TASK INSTRUCTIONS | Copy out the listing starting with the line that contains "The height and" and going on through the line that contains "Action: click(x=58, y=396)", replacing "icon" with "logo" and changing nothing else. Leave the pictures out.

DATA SHOWN |
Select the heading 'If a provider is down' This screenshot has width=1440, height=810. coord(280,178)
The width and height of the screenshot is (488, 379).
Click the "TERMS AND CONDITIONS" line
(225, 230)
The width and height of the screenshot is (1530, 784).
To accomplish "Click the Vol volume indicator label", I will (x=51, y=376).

==

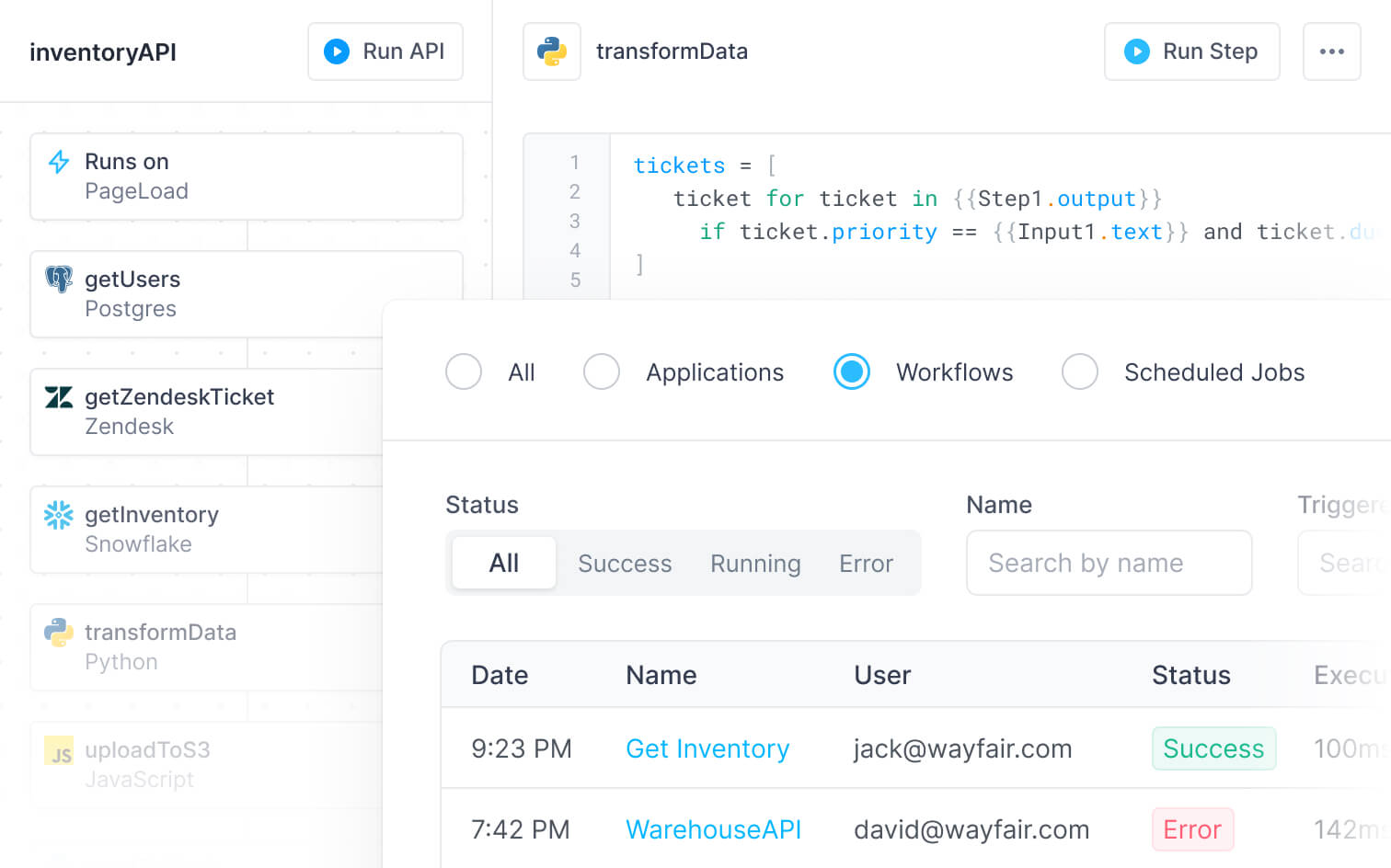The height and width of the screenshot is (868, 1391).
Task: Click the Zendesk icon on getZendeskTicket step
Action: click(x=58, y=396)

...

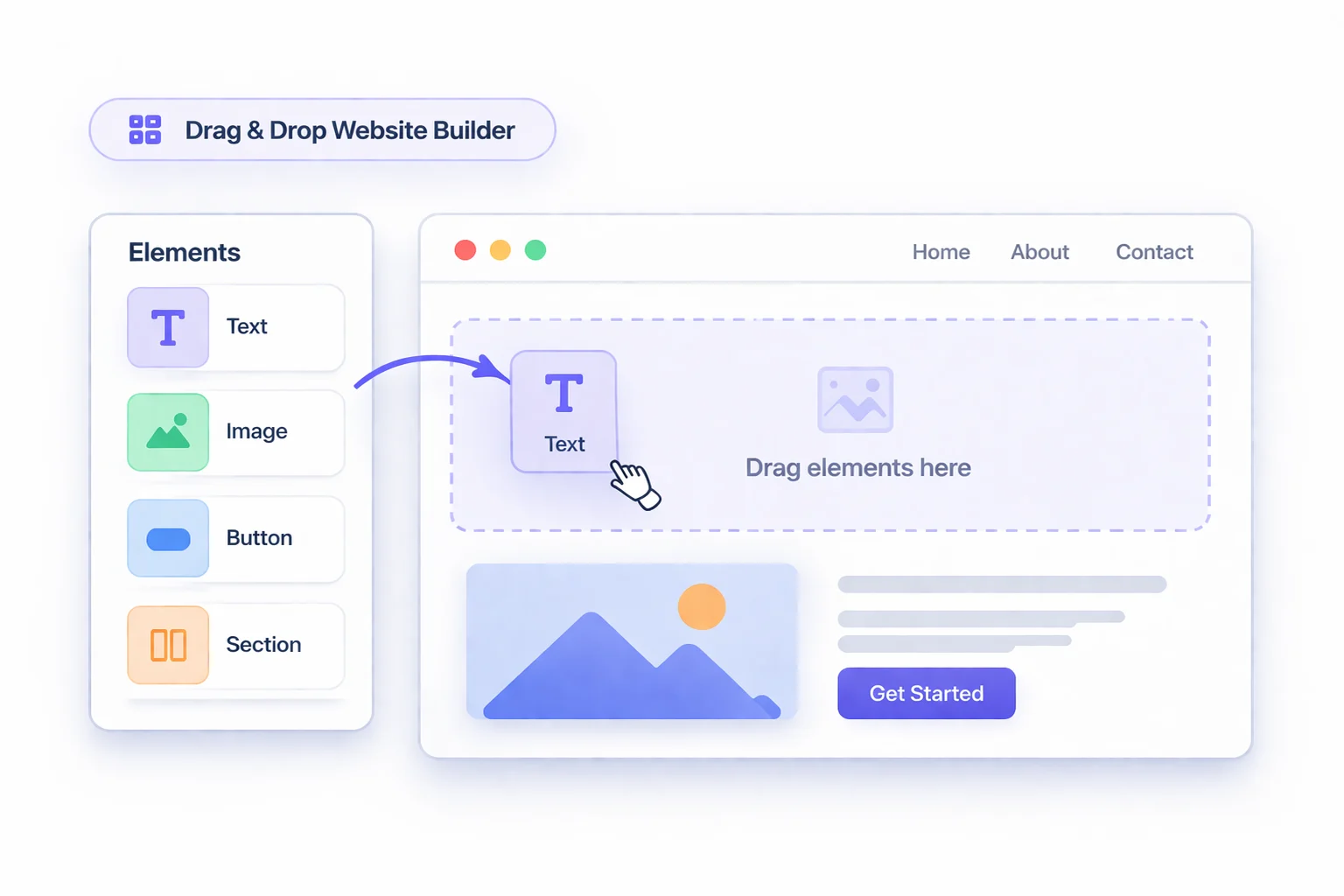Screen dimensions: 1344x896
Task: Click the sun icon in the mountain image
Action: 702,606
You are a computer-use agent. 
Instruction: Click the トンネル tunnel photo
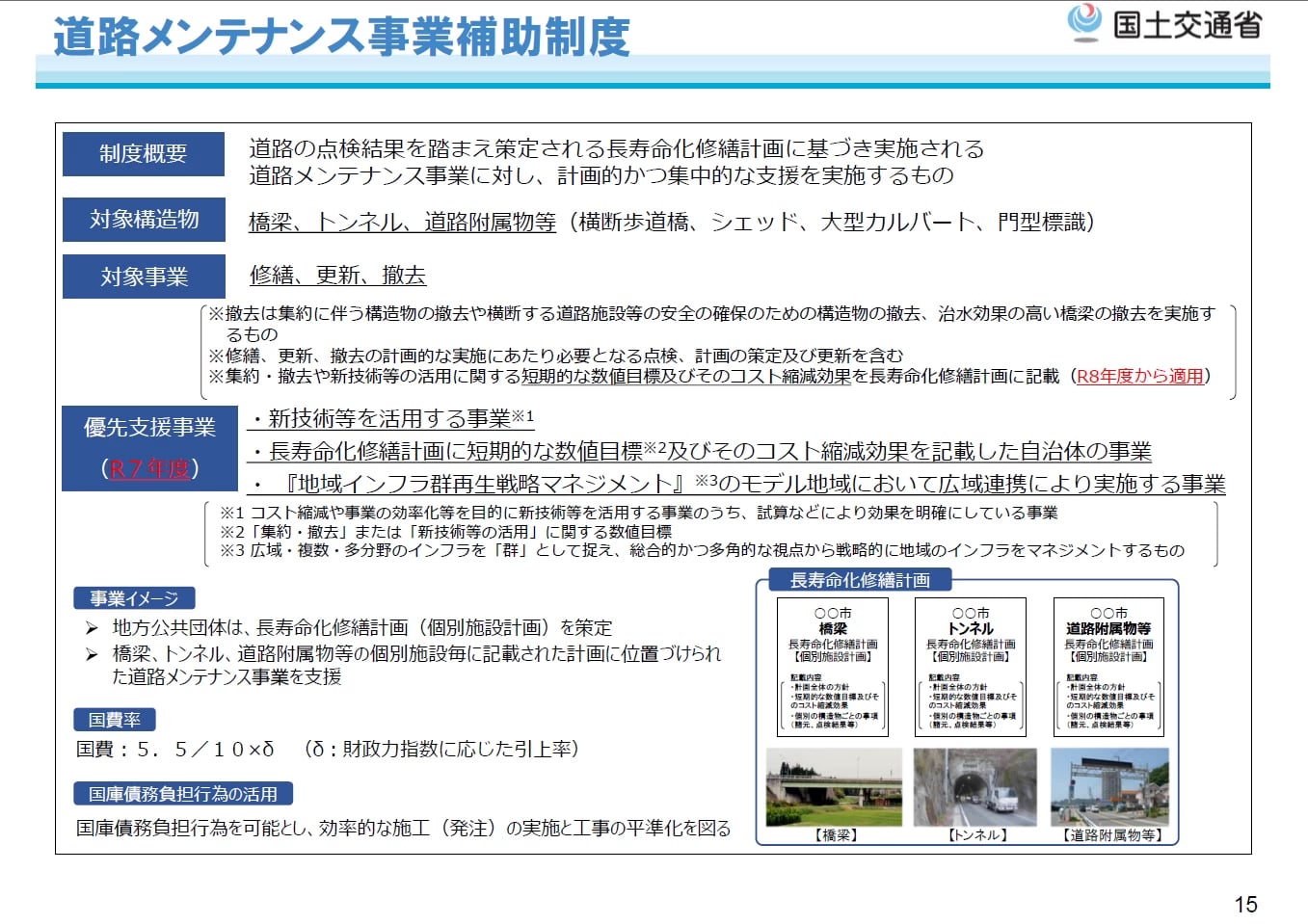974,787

OUTPUT BELOW |
The height and width of the screenshot is (868, 1391).
Task: Click the Zendesk logo on getZendeskTicket step
Action: click(x=58, y=396)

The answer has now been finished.